DOL Issues Final Rule on Independent Contractors, Effective March 11

DOL Issues Final Rule on Independent Contractors, Effective March 11

The U.S. Department of Labor (DOL) has issued a final rule to clarify who is an independent contractor under the Fair Labor Standards Act (FLSA).

The final rule also rescinds a 2021 rule in which two core factors—control over the work and opportunity for profit or loss—carried greater weight in determining the status of independent contractors. The 2021 rule, which is still in effect, made it easier for employers to classify workers as independent contractors, rather than as employees.

The final rule will take effect on March 11, 2024.

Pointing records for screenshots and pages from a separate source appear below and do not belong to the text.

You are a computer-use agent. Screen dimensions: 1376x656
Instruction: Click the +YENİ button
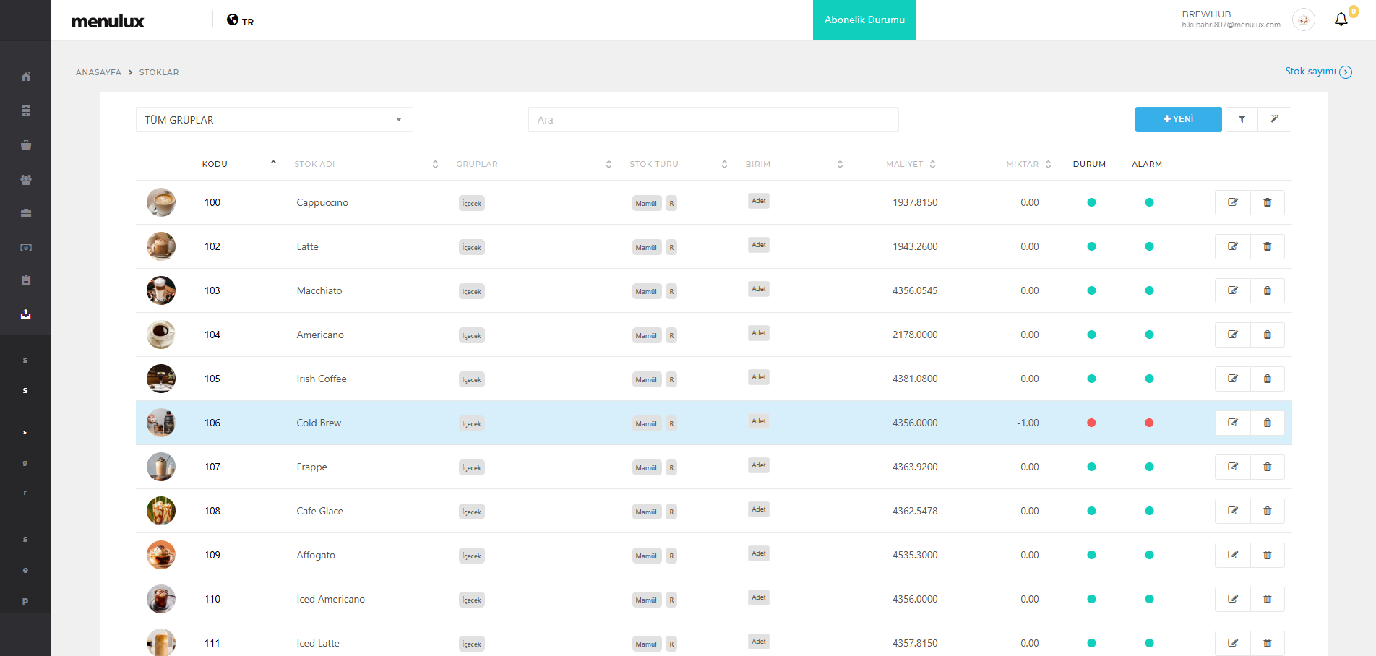[x=1178, y=119]
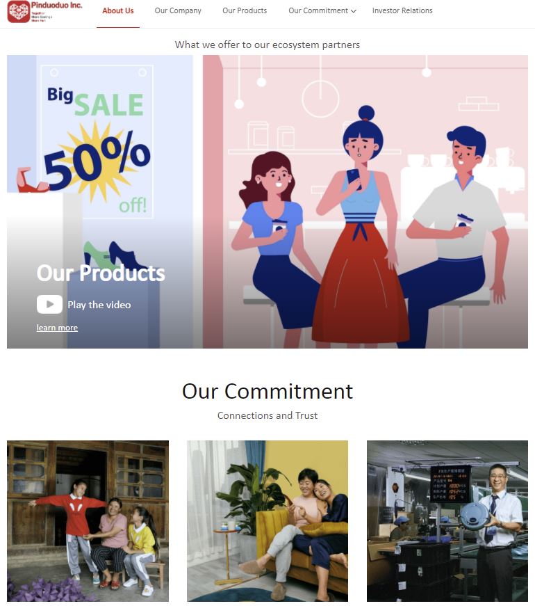Viewport: 535px width, 606px height.
Task: Click the Connections and Trust subtitle
Action: (x=268, y=415)
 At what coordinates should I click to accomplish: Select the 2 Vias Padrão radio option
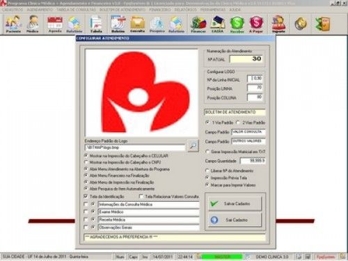pos(238,122)
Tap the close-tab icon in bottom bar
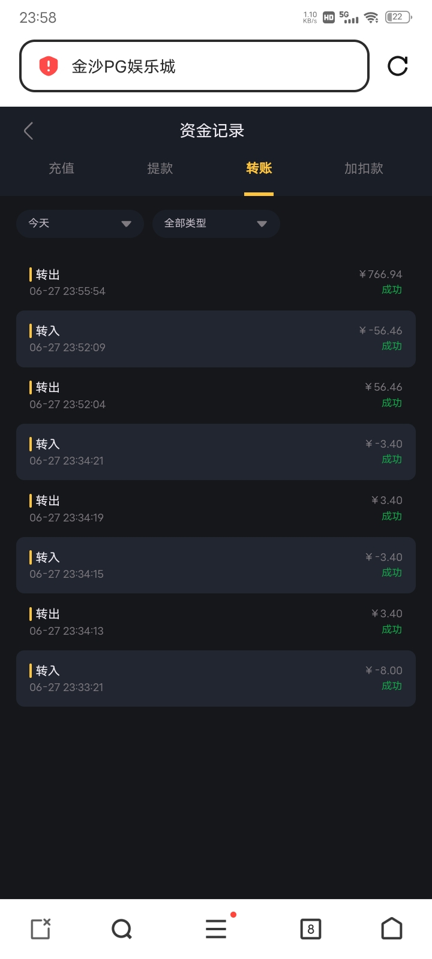Viewport: 432px width, 959px height. (41, 929)
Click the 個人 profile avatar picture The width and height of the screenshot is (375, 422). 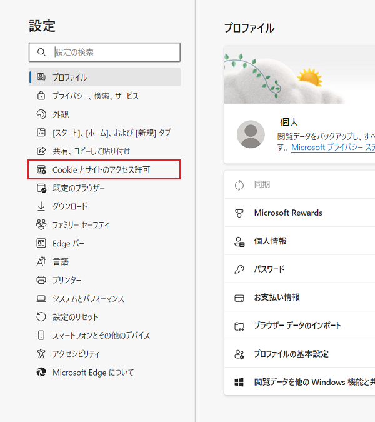pyautogui.click(x=251, y=134)
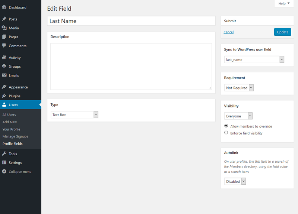Click the Dashboard gauge icon

(x=4, y=7)

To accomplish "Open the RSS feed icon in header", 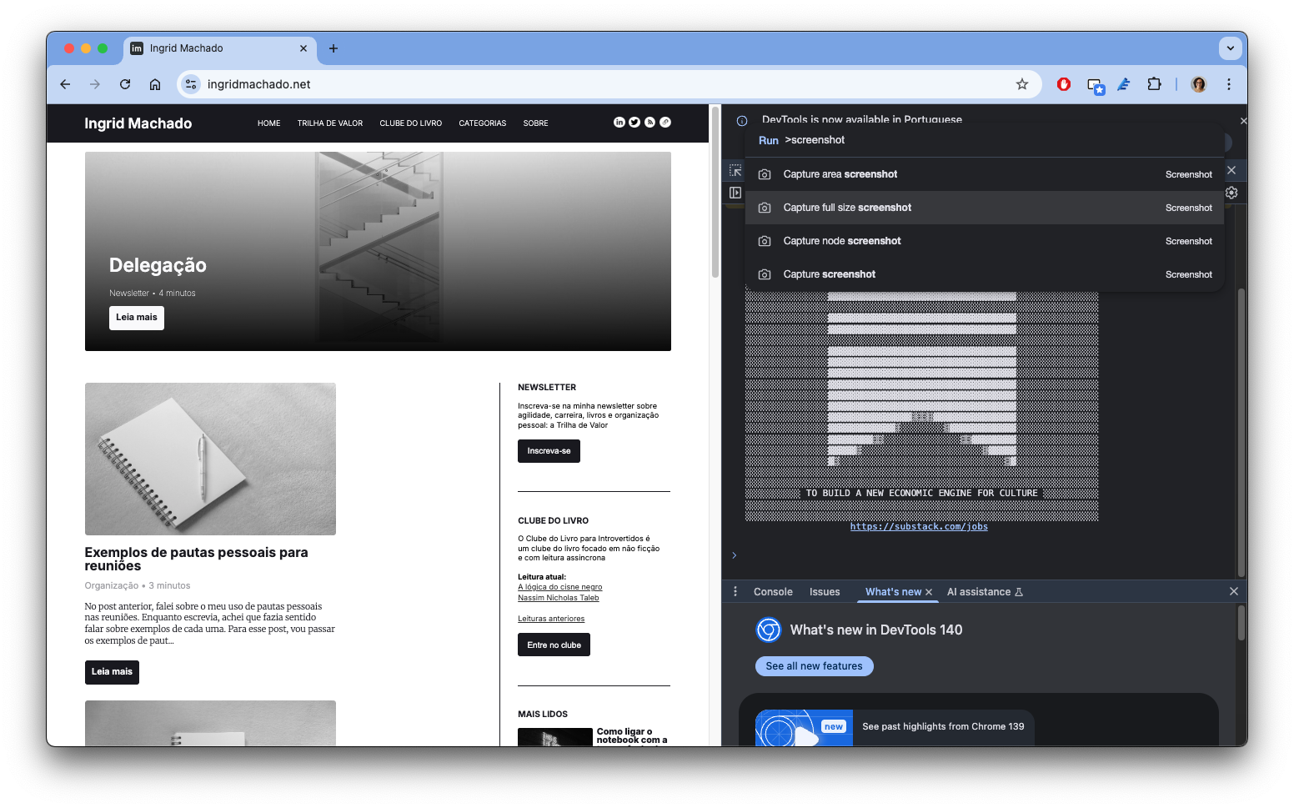I will tap(650, 123).
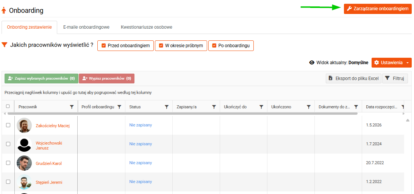414x194 pixels.
Task: Open the Dokumenty do z... column filter
Action: [356, 107]
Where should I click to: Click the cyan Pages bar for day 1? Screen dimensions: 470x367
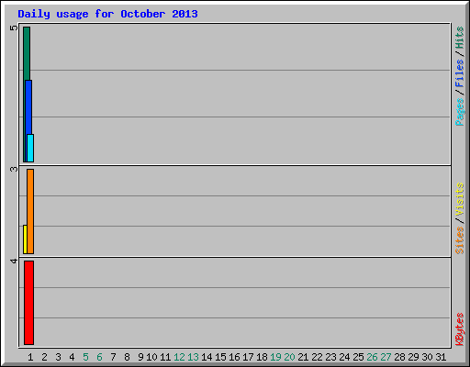pos(30,148)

The final rule returns to a more employee-friendly standard. Under the final rule, employers would use a totality-of-the-circumstances analysis, in which all of the factors do not have a predetermined weight. The six factors the DOL would look at are:

  • Opportunity for profit or loss. If a worker can set or negotiate his pay, accept or decline jobs, choose the order or time of performance, engage in marketing to expand the business, and hire others, purchase materials or otherwise invest in the business, the worker is more likely to be an independent contractor. However, deciding to do more work or accept more jobs is not indicative of contractor status. It is unclear how the ability to “accept or decline jobs” indicates contractor status, while the decision to “take more jobs” does not.
  • Investments by the worker and the employer. Investments that are “capital or entrepreneurial” in nature, such as those increasing the worker’s ability to do different types or more work, reducing costs or extending market reach are indicative of contractor status. However, investing in tools to do the job indicates employee status. It is not clear how this factor would be applied in jobs that do not require any significant investment beyond a computer and internet connection. This factor also embraces the idea that the worker’s level of investment should be compared to the business’ investments. The utility of the relative-comparison factor is at best unclear and at worst illogical, as nearly every business will have invested more overall than any individual worker, and it would change the nature of the employment relationship based not on the worker’s activities or the work done, but simply on the size of the business engaging the worker.
  • Degree of permanence of the work relationship. When the working relationship is indefinite or continuous, it indicates employee status. When the work is definite in duration, nonexclusive, project-based, or sporadic “based on” the worker providing services to other businesses, it is indicative of contractor status. When the work is project-based or sporadic for some other reason (such as the nature of the business), then it does not indicate contractor status.
  • Nature and degree of control. This factor looks at various indicia of control over the work and the economic aspects of the relationship. Importantly, control that is merely reserved, but not exercised, still counts as “control.” Also notable is the DOL’s statement that control exercised to ensure compliance with “legal obligations, safety standards, or contractual or customer service standards may be indicative of control.” Prohibiting a subcontractor from engaging in unlawful discrimination, requiring it to follow safety rules or flowing down compliance clauses, would therefore appear to undermine contractor status.
  • Extent to which the work performed is an integral part of the employer’s business. This factor weighs in favor of employee status when the work is “critical, necessary, or central to the employer’s principal business.” It is unclear what role a contractor could play that would not be “critical, necessary, or central to the employer’s business.” For instance, external accounting and marketing functions, both historically areas for independent contractors, would seem to be both “critical” and “necessary.”
  • Skill and initiative. This factor looks at whether the worker uses “specialized skills” in performing the work, and whether those skills “contribute to business-like initiative.” Being highly skilled in the substance of a particular field (such as engineering, journalism, or hospitality) does not seem to be the kind of “skill” contemplated. Rather, skill in running an independent business is what matters.

The DOL then includes a catch-all provision stating that additional factors may be relevant “if the factors in some way indicate whether the worker is in business for themself, as opposed to being economically dependent on the employer for work.”